The journey into and out of the country is made much less difficult.

A person who has a green card has the freedom to live anywhere in the United States.

Because one can submit their resume for a diverse range of jobs, there is more leeway in terms of the opportunities for a career.

A person who possesses a card has the ability to participate in the political process of the country in some capacity.


What exactly is House Resolution 3648, also known as the EAGLE Act of 2022?

The purpose of the Act is to remove the "per country" restriction that was previously placed on employment-based immigrant visas (also known as green cards), which will ultimately make it possible for US employers to "focus on hiring immigrants based on merit, not their birthplace."

The legislation proposes that the per-country caps will be eliminated gradually over the course of nine years in order to lessen the impact that this will have on countries with a smaller population and to guarantee that immigrants who are eligible to come from these countries will not be excluded when the Act is put into effect.

Enhancing the quality of the H-1B visa programme for specialty occupations is yet another objective of the EAGLE Act 2022.

Among other things, this could be accomplished by strengthening the requirements for recruitment, enhancing protections for workers in the United States, and increasing transparency.

Important provisions allowing people who have been waiting in the immigrant visa backlog for two years to submit applications for green cards are also included in H.R. 3648. These provisions are included in the bill.
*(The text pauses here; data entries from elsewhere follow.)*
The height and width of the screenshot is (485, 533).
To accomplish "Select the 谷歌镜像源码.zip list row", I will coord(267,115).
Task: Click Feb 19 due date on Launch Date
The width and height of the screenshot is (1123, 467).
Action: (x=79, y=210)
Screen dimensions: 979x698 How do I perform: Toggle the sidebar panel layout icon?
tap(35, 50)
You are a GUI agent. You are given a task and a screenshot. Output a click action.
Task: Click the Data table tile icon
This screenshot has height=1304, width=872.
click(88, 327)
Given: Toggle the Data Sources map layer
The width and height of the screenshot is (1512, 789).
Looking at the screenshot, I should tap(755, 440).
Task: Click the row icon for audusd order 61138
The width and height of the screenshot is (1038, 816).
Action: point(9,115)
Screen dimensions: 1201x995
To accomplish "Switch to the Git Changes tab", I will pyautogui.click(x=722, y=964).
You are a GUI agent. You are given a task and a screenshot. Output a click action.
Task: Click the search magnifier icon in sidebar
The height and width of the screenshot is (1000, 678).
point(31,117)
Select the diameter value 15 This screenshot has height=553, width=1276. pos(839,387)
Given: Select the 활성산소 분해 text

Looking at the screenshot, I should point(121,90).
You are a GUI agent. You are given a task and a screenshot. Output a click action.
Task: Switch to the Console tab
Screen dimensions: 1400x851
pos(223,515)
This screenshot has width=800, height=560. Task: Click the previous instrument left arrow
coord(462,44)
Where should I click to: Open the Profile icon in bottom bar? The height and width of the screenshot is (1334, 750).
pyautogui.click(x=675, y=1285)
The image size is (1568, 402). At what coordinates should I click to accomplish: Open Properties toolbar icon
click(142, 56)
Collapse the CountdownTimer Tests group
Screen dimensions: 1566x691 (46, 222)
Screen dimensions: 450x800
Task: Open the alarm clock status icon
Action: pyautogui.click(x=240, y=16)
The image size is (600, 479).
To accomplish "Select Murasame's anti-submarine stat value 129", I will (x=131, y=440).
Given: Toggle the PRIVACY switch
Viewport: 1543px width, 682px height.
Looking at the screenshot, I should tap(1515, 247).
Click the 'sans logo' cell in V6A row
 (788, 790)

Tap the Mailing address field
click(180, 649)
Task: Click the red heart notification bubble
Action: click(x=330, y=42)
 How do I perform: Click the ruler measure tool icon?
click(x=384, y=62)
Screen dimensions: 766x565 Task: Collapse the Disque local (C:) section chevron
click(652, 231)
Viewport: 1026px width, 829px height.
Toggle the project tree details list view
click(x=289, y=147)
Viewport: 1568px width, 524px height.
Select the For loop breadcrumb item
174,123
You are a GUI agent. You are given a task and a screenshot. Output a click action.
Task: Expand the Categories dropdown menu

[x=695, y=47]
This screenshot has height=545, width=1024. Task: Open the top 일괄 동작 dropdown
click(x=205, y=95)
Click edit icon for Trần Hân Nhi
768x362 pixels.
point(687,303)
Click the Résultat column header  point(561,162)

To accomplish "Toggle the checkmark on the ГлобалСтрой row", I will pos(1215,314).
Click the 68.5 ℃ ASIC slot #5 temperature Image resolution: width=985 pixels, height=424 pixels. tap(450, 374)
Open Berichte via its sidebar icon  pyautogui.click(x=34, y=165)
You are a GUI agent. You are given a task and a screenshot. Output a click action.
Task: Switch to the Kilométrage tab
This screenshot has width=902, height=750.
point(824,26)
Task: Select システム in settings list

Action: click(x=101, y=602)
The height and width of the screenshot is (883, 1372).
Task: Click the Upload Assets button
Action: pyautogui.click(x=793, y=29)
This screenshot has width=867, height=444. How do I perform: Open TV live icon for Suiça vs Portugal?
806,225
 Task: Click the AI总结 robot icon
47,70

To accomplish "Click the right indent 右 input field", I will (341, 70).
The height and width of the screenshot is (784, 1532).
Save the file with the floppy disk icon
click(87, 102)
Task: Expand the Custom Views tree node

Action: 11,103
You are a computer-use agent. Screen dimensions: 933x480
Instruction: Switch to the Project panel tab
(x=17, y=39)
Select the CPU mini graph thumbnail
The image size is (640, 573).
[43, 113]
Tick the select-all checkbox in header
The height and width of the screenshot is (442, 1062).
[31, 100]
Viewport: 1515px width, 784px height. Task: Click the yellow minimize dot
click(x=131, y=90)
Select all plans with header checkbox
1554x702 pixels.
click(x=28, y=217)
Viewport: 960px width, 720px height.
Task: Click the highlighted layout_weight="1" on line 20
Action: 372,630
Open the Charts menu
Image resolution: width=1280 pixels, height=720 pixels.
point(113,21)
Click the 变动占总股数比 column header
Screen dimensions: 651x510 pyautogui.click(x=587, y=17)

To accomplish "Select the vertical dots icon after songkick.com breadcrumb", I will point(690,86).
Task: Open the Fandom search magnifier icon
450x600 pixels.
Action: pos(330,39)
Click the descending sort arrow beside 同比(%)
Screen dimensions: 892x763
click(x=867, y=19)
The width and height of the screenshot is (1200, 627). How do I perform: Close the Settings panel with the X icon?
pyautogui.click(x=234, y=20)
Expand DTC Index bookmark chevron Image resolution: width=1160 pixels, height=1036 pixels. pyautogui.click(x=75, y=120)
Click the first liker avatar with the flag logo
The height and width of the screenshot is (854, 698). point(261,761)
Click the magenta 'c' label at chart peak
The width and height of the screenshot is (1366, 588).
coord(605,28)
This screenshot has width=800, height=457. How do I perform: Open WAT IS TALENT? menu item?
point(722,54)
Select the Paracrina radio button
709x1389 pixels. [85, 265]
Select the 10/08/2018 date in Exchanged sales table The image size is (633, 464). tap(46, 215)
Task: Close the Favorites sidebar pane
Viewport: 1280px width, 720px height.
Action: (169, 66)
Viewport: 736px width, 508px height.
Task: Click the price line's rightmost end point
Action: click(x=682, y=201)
Even though the applications could not be approved until a visa became available, this would enable immigrants who have been granted temporary visas due to their employment to transition off of those visas and provide them with additional flexibility when it came to changing employers or beginning a business.


How exactly will Indian-Americans benefit from this legislation?

Because there is a limit of one million per country, the backlog for employment-based green cards, for which there are 140,000 available, has reached millions.

According to a report that was published by CATO in the year 2020, skilled Indian workers accounted for seventy-five percent of the employment-based backlog in the United States.

Notably, the backlogged Indian workers faced a wait of nine decades before they could get a green card even if they all managed to remain in line even though it was already so long.

The report for 2020 also mentions the possibility that over "200,000 petitions filed for Indians could expire as a result of the workers dying of old age before they receive green cards."

Apart from the law that places restrictions on the number of green cards that can be issued to immigrants from any one birthplace, the reason why Indians have to endure much longer waits is because employers file a significantly higher number of petitions for Indian workers than the law permits.

However, in light of the circumstances that currently exist, even if the per-country cap were lifted, it would still take more than ten years for every immigrant who was sponsored by their employer.

As a result, the per-country limits place Indians in a precarious position, as more recent immigrants must endure potentially indefinite wait times for green cards.